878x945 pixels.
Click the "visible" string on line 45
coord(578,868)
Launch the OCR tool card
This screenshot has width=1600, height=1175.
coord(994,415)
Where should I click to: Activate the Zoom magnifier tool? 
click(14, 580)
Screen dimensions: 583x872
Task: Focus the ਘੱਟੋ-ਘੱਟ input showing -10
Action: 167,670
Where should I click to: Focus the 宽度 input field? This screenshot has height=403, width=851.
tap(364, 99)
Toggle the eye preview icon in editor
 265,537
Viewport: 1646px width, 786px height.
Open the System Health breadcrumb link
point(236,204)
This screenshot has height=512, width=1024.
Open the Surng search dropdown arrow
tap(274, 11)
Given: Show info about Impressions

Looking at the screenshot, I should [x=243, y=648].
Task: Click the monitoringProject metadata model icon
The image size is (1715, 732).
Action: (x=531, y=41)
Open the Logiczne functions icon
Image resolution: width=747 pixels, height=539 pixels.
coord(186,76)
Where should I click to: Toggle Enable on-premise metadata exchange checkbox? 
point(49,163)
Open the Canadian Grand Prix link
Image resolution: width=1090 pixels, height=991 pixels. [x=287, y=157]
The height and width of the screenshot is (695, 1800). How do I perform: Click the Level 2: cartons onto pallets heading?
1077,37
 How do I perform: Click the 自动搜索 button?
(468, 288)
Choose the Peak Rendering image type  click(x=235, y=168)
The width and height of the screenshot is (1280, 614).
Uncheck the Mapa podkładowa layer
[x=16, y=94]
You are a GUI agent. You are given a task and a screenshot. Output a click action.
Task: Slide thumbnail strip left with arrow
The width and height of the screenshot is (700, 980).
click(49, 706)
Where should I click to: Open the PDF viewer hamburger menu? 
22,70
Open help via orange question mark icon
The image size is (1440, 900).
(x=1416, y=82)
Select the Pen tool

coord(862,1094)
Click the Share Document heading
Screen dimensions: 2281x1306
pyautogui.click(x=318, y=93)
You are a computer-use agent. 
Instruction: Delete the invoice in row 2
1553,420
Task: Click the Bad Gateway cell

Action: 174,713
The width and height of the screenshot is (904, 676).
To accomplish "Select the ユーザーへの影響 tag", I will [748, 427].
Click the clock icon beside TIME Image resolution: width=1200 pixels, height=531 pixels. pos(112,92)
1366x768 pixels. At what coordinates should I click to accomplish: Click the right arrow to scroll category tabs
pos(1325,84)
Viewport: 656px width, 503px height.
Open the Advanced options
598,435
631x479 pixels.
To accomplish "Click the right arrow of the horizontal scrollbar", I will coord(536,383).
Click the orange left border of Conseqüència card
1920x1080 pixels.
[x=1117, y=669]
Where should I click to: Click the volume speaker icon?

━━━━━━━━━━━━━━━━

What is expected — Give back exactly the lines running from the line that has "Open the Advanced options" to the end of the entries above.

Exercise result —
Open the Advanced options
598,435
631x479 pixels.
To accomplish "Click the right arrow of the horizontal scrollbar", I will coord(536,383).
Click the orange left border of Conseqüència card
1920x1080 pixels.
[x=1117, y=669]
Where should I click to: Click the volume speaker icon?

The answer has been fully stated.